Required task A: In the cruise diary, how did the pilot arrive before guiding the ship into Bremerhaven?
Required task B: Pick up the cruise diary after its last sentence and write the next few sentences.

Excerpted text:
Thursday, 14 January 2010
Monday 31st August 2009
We are sailing in the North Sea still, en route to Bremerhaven and the end of the cruise;
the pilot arrived by helicopter and saw us safely into the port by 11 a.m. After an early Lido Deck breakfast under a grey sky, it was time for last minute photos and goodbyes, and on my way out I managed to go and see an empty cabin A42 which I had occupied before.
Buses left from outside the Columbus terminal to go to the rail station in Bremerhaven, so in a short time we were on our way to Rotterdam.
We had booked to stay overnight at the Grand Central Hotel, and my goodness that was something of a revelation. Built in 1917, it had many of its original fittings and charms and our cameras were in use again. It was a very basic but clean and adequate establishment, despite some initial misgivings, and excellent value for a city hotel.
When in Rotterdam where does one go for a meal? The old Holland-America Line building of course, known as The New York Hotel, down by the water and fairly near the Erasmus Bridge. I do enjoy going there whether for a cup of coffee or a meal, and that night was no exception.
Ships seen: Maersk Singapore, Chiquita Nederland, car carriers at anchor, and something being towed that looked like two woks on a platform.
Tuesday 1st September 2009
We have to leave Rotterdam today and head for our homes in the UK, but first there was time for a very special treat: we were going to see the good ship ROTTERDAM, now back in Rotterdam! I had seen her arrive in August 2008 and enjoyed my very first sight of the ship then, so it would be interesting to see how the work on her was progressing to make her into a static hotel ship.

Recorded data:
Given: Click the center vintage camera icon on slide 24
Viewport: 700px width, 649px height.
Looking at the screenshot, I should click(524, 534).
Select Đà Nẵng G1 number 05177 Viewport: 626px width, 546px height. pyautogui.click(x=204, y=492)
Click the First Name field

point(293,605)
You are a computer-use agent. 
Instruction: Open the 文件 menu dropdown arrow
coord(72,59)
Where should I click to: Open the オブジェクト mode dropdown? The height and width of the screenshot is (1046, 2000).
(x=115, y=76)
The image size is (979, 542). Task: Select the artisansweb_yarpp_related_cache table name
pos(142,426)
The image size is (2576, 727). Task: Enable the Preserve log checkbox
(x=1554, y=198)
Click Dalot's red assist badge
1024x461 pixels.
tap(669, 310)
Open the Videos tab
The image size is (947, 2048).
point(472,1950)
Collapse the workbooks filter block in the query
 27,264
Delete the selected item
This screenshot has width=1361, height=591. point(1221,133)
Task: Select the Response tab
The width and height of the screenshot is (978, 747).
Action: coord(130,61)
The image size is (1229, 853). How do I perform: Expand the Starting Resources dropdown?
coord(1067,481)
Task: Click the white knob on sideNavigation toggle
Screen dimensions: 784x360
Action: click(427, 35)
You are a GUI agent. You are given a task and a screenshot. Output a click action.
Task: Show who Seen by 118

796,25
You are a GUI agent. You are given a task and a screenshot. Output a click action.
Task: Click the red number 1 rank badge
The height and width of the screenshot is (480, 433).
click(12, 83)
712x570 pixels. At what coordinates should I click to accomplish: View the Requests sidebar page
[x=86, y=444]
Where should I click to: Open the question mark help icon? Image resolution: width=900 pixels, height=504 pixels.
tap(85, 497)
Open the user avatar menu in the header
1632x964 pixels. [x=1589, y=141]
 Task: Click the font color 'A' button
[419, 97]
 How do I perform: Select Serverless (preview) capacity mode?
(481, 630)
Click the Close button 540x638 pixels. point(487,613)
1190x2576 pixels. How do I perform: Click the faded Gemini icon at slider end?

Exercise output A: By helicopter.

Exercise output B:
Passing some shops on the way down to the water I just had to photograph this shop window, which was not what it appeared at first sight. There was time for coffee at the Maritime Hotel amongst its many ship models and memorabilia; then as we made our way to the nearby Spido ferries landing stage we could watch the famous trams go past, before getting tickets for a 75 minutes sail on the MARCO POLO – no, not that one, but the 1995-built diesel engined little passenger craft, licensed to carry 500 passengers around the river and port. It was not full, so it was easy to move around the ship and enjoy the sights, and shelter from the cool wind on the water.
One of my companions spoke to the Captain of the MARCO POLO and explained that we were thrilled to be able to see the ROTTERDAM, and if it was possible to go close to her on our return route then we would all be very happy and grateful to him. So this is what happened! Before that we could see where the ship had been built, various ships in port and dry dock,
Cats Flexible Packaging (miaow?), a lorry from Carpe Diem (I liked that name) delivering food to a waterside company, Radio Holland offices, and various shipping around us.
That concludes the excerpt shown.